*Schriftliche Aufgabe A*
Auf welcher Höhe liegt laut dem Wanderbericht das Giebelhaus?
*Schriftliche Aufgabe B*
Führen Sie den Wanderbericht über das Bärgündeletal im Anschluss an seinen letzten Satz fort.

Jedenfalls starten wir an diesem Freitag morgen bei durchwachsener Wettervorhersage mit dem Wander-Bus von Hinterstein durch den Frühnebel zum Giebelhaus (1068 m). Wir wandern das Bärgündeletal hinauf. Im wesentlichen folgt man dabei in der ersten halben Stunde einem Teersträßchen (Bike & Hike geeignet), wobei man zu Fuß die erste Kehre im steilen Wald abkürzen kann und später eine Wiese in direkter Führung in Trittspur queren kann. An einer beschilderten Wegverzweigung biegt man links vom Sträßchen ab in einen Wanderspur, die in einen Hang über dem Bärgündelebach quert und diesen etwas rutschig-erdig hinabführt bis zu einer kleinen Eisenbrücke. Hinter der Brücke steigt das Gelände wieder schrofig steil an und über eine felsige Stufe gelangt man zu einem Bach, der von rechts mit einem schönen Wasserfall in ein Bassin plätschert, und den man mit einer weiteren kleinen Brücke quert. Noch ein kleines Stück geht es in dem waldigen Hang hinauf und man tritt in Weidelandschaft.

*Bereitgestellte Zeilen*
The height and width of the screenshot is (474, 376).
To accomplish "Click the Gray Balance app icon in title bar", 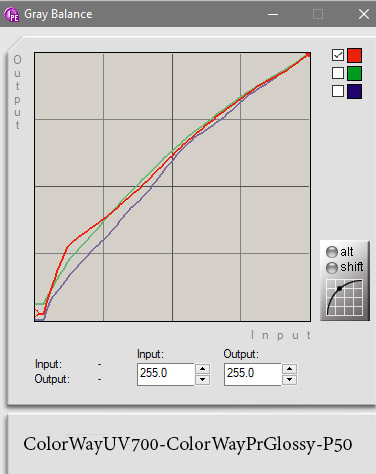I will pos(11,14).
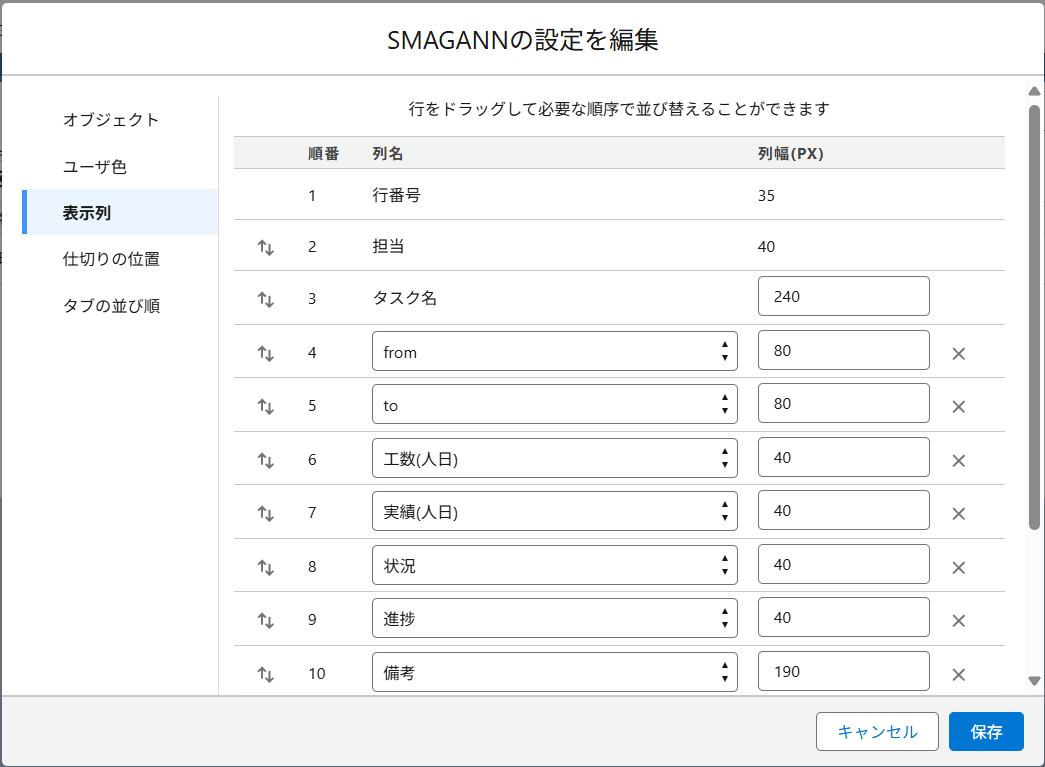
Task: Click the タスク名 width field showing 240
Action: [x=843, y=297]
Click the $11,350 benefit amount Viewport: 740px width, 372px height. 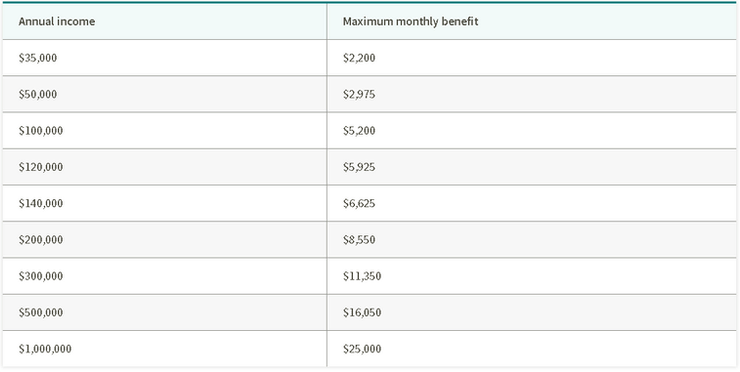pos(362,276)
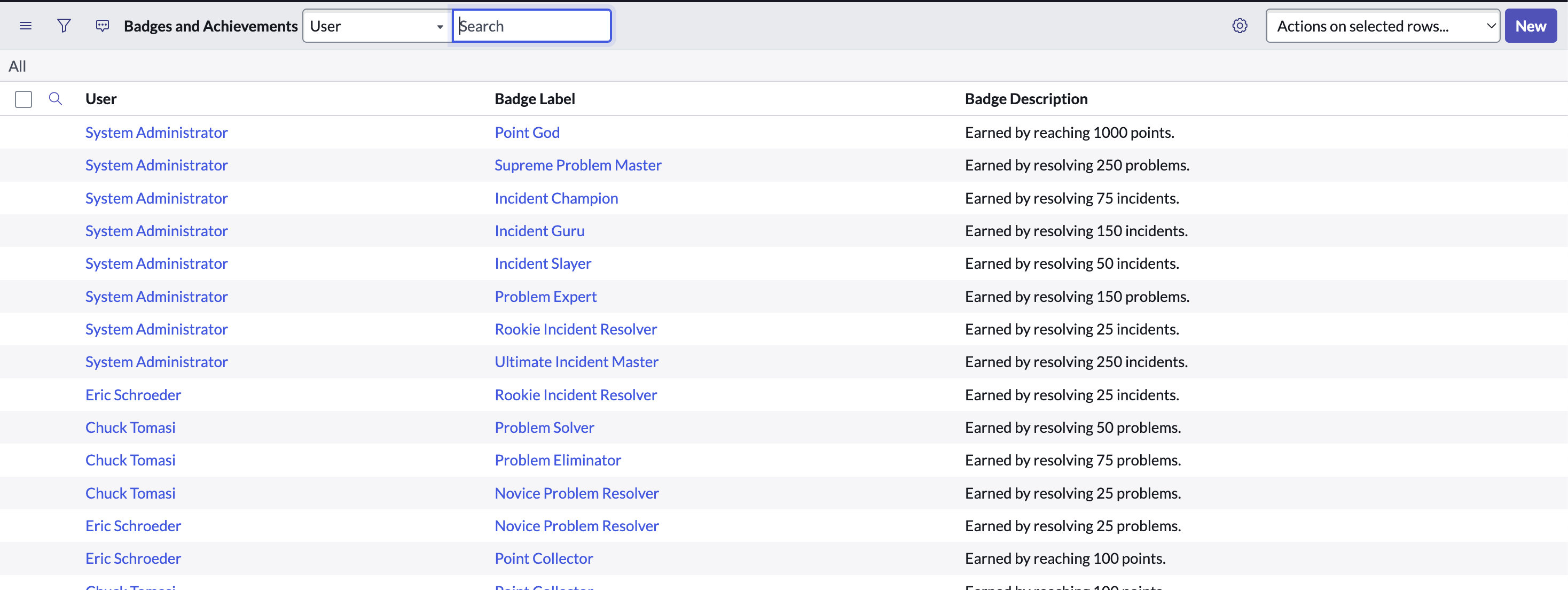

*Richtige Antwort A*
Auf 1068 m.

*Richtige Antwort B*
Ein kurzes Stück hinauf wird die bewirtschaftete Untere Bärgundele Alpe (1322 m) erreicht. Es folgt ein langer, oft steiler Hang mit einigen felsig-schrofigen Stellen (T3). In einer Kehre, bei einer Kante, verlassen wir die Hauptvariante und nehmen für einige Meter eine steilere Abkürzung durch Latschen und sehr steiles Gelände (T4-), die aber bald wieder auf den Hauptweg führt. Weiter durch Schrofen, mit Bachquerungen und zuletzt Geröll nähert sich der Weg dem Wiedemer Kopf und Prinz-Luitpold-Haus. Erst wenige Meter vor Erreichen des Hauses stößt von rechts der Wanderweg vom Laufbacher Eck dazu.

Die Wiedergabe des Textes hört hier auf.